The necessary expense, especially for an out-of-London project (based, as it was, at BBC Birmingham), meant some delays. By the time The Black Stuff eventually reached the screens, the scripts for the spin-off, Boys from the Blackstuff, were well advanced. One of the projected episodes – The Muscle Market, centring on building boss Malone – was detached and produced as a stand-alone piece in 1981 to bridge the gap. (Another episode, Pulling the Plug Out, concerning the Social Security officers attempting to outwit the boys, ended up being scrapped entirely). By the time the full series of five episodes was broadcast in 1982 – almost four years since the original play was made – keen-eyed viewers were therefore already familiar with Bleasdale’s characters. Video camera technology had advanced considerably in the interim, allowing the series to be affordably produced at last. Less fortuitously, mass unemployment was hitting Britain hard. The series’ key issue couldn’t have been more current.
This DVD set draws together the series and the original Black Stuff in one package, and in a splendid, sharp transfer. The question is, does it still stand up? It’s certainly true that, being very much of its time, it can’t help but feel a little dated. Nevertheless, it’s a vital time-capsule of early Eighties Britain, and the qualities that made the series such a phenomenon in its day still impress. Bleasdale’s writing is accomplished and powerful, with the central characters amongst the most fully-developed in TV history. Partly, it’s down to the rich variety of tone. Yosser’s Story, perhaps the best known episode, is bleak and harrowing, but with supremely well-judged moments of comedy (it’s still impossible to suppress an amazed chuckle at Yosser’s confession-box exclamation, ‘I’m desperate, Dan…’) It’s masterful stuff, with a fine cast – all of them underplaying rather than grandstanding. Rewatching the series today provides a compelling human perspective on the dramatic headlines of what now feels like another time.

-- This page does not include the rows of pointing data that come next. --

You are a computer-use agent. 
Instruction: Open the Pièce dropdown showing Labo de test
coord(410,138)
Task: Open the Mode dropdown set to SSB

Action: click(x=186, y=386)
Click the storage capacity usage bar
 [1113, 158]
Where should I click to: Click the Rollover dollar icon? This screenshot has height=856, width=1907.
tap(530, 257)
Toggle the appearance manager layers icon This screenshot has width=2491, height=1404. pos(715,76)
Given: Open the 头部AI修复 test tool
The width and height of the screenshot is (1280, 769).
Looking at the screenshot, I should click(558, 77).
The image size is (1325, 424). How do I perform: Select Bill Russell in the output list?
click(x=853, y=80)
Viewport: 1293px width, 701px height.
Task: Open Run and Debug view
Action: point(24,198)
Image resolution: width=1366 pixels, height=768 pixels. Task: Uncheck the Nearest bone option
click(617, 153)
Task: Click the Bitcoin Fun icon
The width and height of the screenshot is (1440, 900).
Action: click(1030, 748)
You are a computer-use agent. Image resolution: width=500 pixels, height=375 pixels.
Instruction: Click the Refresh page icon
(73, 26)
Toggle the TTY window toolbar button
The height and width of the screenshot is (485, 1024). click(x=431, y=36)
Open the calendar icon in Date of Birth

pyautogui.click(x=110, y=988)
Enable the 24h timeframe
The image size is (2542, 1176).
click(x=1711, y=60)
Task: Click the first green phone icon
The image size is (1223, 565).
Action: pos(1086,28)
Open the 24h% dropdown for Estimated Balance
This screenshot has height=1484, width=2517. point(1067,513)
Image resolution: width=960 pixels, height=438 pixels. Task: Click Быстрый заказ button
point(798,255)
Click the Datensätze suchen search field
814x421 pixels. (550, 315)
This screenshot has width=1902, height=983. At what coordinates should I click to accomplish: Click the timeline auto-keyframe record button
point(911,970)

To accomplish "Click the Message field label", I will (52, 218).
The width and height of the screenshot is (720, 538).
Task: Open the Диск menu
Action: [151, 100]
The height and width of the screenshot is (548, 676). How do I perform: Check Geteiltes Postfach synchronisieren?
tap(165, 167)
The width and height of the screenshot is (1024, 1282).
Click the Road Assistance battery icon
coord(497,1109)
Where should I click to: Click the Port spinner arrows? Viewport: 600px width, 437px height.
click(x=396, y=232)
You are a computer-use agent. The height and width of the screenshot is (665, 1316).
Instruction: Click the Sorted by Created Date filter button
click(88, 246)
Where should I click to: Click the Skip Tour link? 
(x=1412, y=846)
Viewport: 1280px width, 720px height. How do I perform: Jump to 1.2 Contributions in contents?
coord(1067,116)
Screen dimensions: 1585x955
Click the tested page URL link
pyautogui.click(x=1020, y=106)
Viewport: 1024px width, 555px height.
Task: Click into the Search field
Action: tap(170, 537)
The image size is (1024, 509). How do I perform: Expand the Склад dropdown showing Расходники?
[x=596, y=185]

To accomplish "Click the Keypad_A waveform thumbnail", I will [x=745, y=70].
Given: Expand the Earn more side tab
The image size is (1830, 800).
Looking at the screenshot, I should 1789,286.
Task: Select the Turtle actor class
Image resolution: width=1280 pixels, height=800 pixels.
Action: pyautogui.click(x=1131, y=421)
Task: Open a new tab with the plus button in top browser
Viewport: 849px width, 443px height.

The imagination runs riot with what extras this set could have contained: a documentary look at the intruiging behind-the-scenes story; footage of the series as 80s cultural phenomenon; even a full cast reunion. In fact, there’s precious little. Bleasdale provides an intruiging, chatty commentary to the original Black Stuff play, along with its director, Jim Goddard, but sadly it doesn’t go on to cover the entire series – the writer could have been accompanied, perhaps, by the main actor from each individual episode. It’s also perplexing that the stand-alone interlude The Muscle Market isn’t included, as it would have made the package genuinely complete. But these are quibbles; for a three disc set, this is attractively priced, and the contents themselves well deserve to be in the home of every admirer of British television drama.